WORK ORDER ->
Will you copy out the listing word for word, beginning at the line that contains "This screenshot has" and ending with the listing's final line? Leave the pictures out of your copy.

[[ DATA FOR THIS EXERCISE, beginning ]]

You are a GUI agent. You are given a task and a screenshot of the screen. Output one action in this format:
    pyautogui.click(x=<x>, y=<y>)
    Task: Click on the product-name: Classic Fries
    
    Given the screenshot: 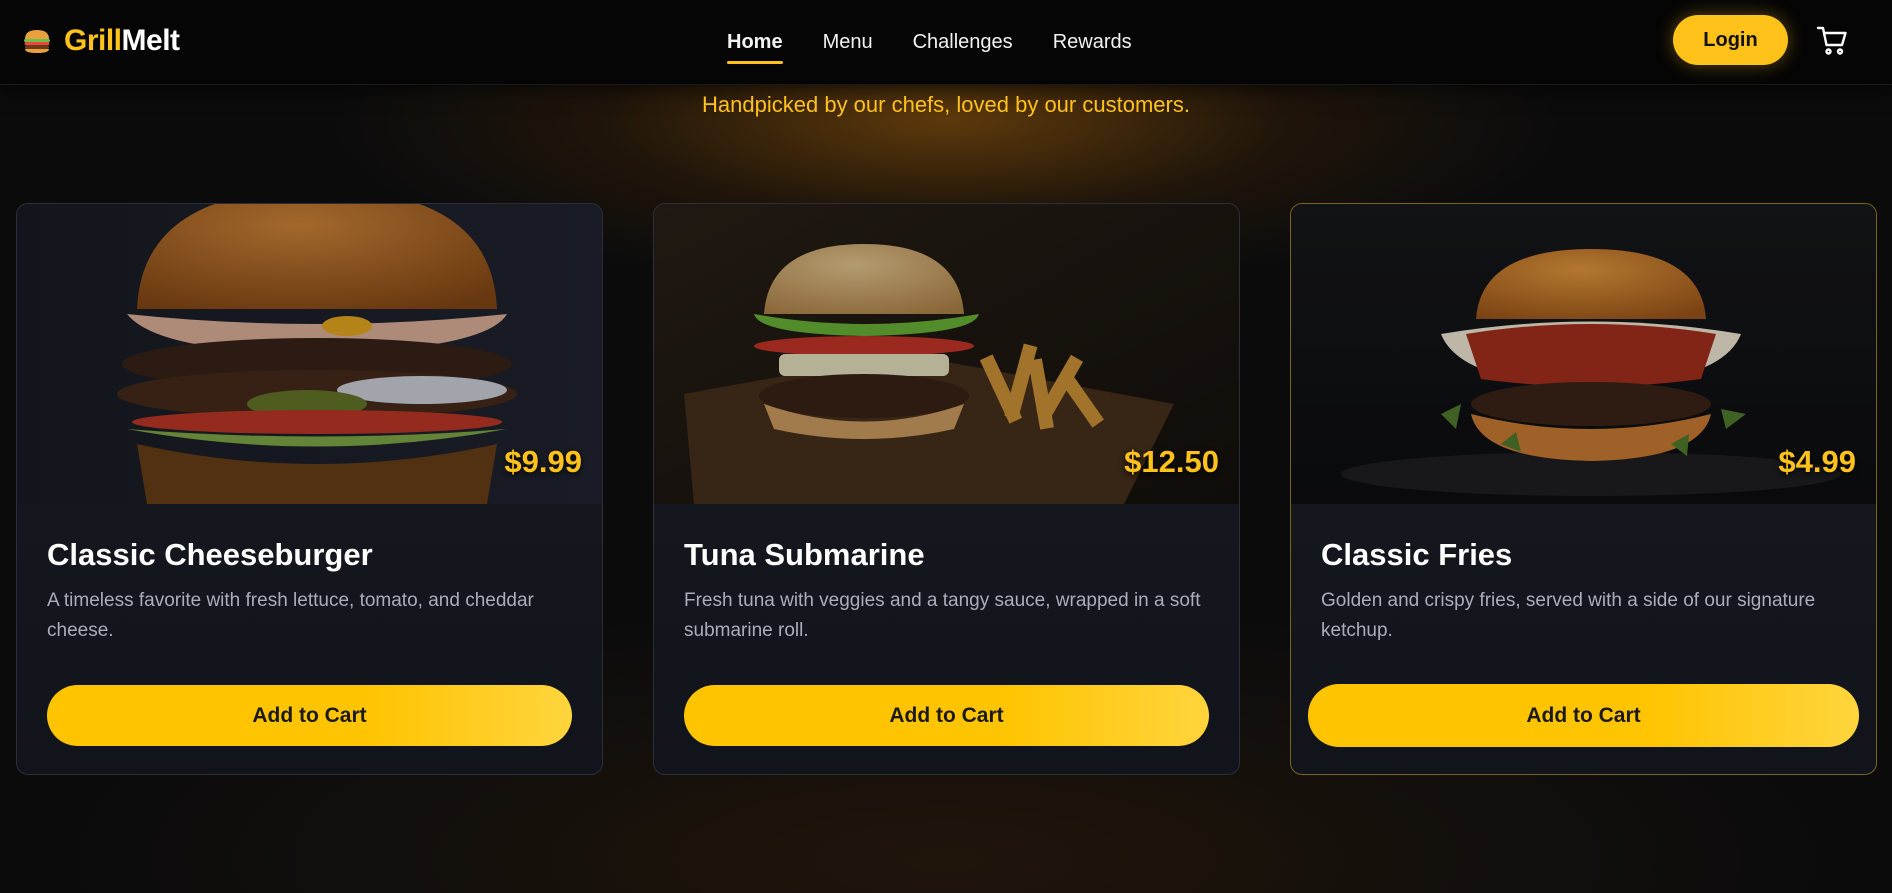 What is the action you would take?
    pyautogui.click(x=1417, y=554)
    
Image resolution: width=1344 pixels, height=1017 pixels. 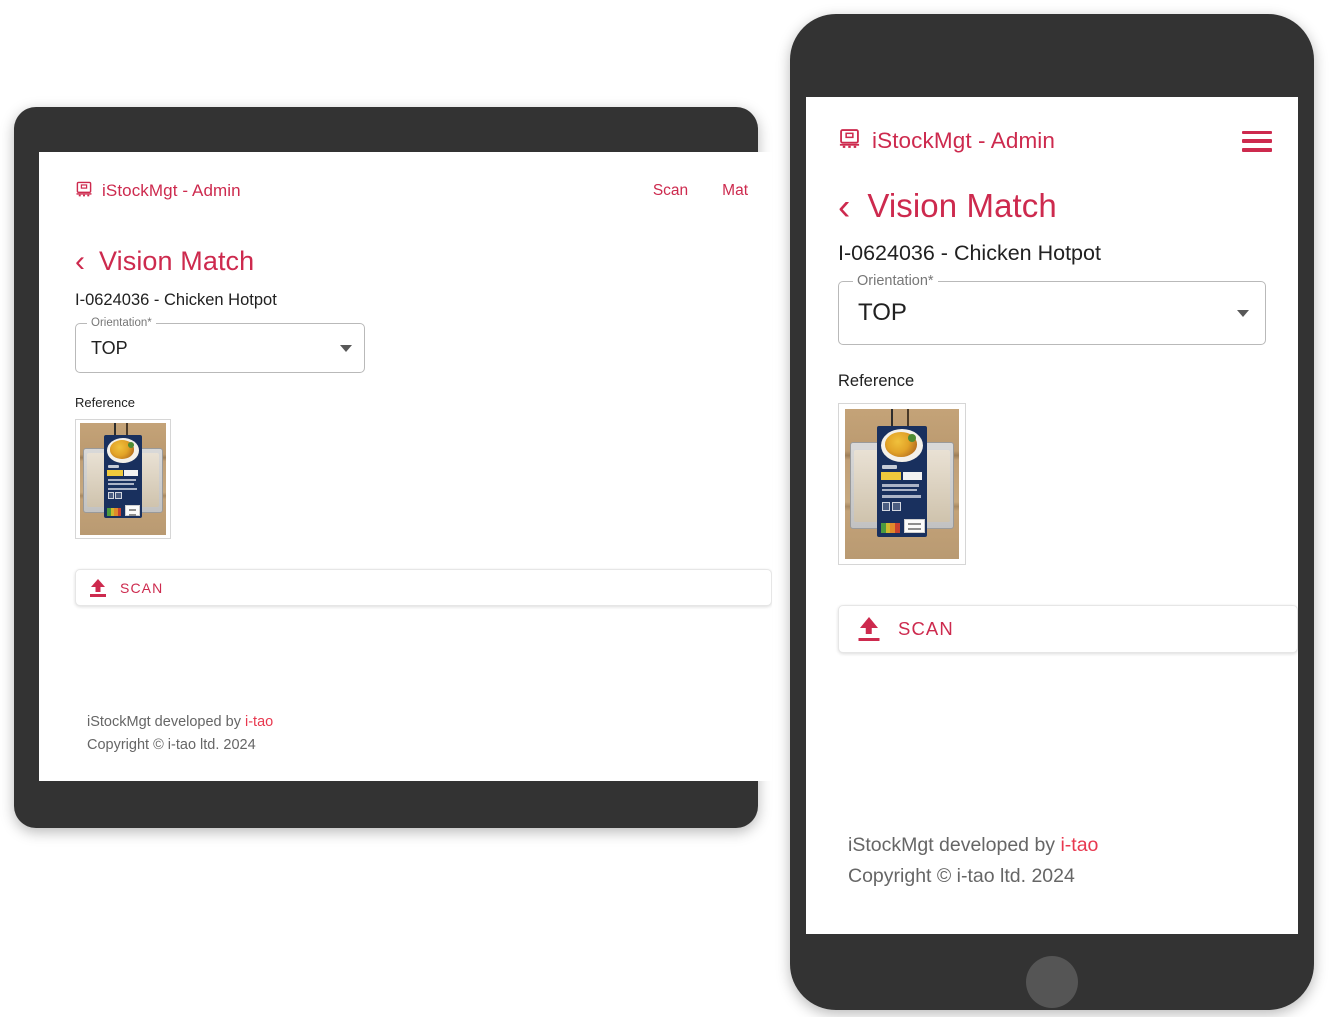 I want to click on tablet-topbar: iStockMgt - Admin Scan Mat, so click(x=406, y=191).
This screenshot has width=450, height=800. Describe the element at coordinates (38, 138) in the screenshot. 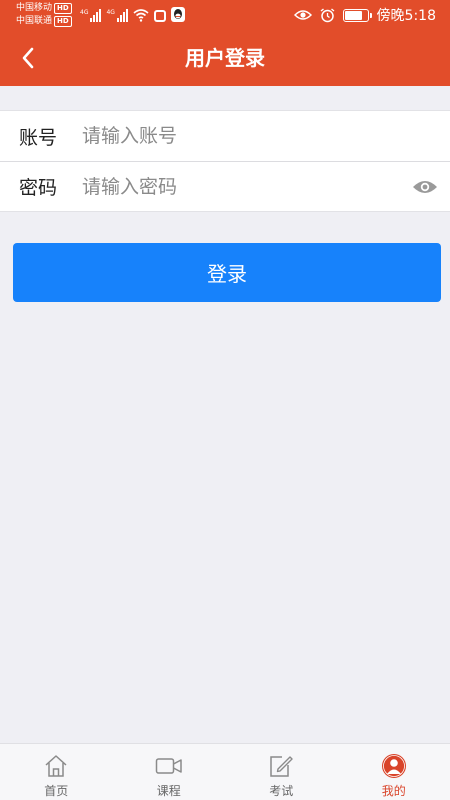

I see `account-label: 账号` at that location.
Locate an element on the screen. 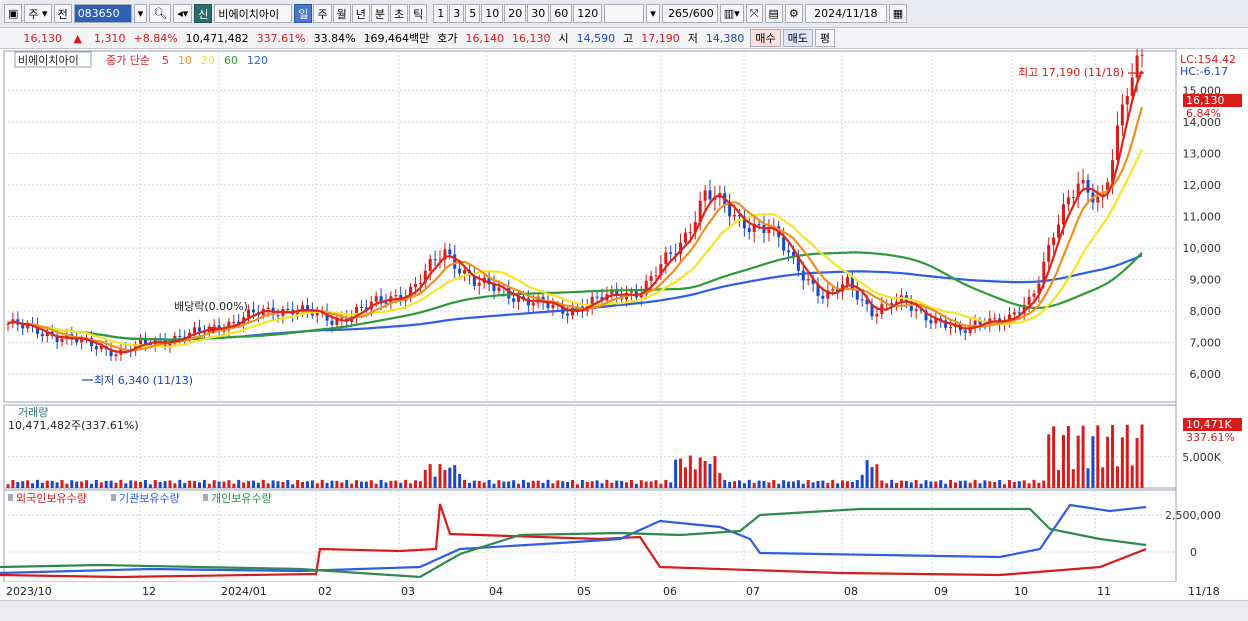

[[ DATA FOR THIS EXERCISE, end ]]

EXERCISE ANSWER ->
This screenshot has width=450, height=800. Describe the element at coordinates (38, 138) in the screenshot. 

I see `account-label: 账号` at that location.
Locate an element on the screen. 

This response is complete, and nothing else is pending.